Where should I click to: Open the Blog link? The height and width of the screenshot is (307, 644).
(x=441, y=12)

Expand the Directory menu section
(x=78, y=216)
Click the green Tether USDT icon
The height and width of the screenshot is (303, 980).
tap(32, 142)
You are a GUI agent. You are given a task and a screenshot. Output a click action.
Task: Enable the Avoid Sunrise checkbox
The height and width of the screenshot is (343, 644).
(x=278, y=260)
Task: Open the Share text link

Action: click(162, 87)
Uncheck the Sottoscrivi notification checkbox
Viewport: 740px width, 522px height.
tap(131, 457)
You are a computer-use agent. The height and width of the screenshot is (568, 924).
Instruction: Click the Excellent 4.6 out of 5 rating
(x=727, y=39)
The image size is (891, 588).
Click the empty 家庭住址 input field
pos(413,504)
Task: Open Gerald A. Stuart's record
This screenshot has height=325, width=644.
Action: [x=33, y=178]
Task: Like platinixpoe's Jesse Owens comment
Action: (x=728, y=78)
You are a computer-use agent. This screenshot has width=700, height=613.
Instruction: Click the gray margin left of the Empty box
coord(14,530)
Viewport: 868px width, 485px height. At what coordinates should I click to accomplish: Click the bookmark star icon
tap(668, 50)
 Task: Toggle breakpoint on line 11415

#### About this task
Search term "agent": return each line of the data that contains it.

#### Task result
You are a GUI agent. You are given a task and a screenshot. Output a click action.
You are a computer-use agent. The height and width of the screenshot is (568, 924).
You are a computer-use agent. This screenshot has width=700, height=613.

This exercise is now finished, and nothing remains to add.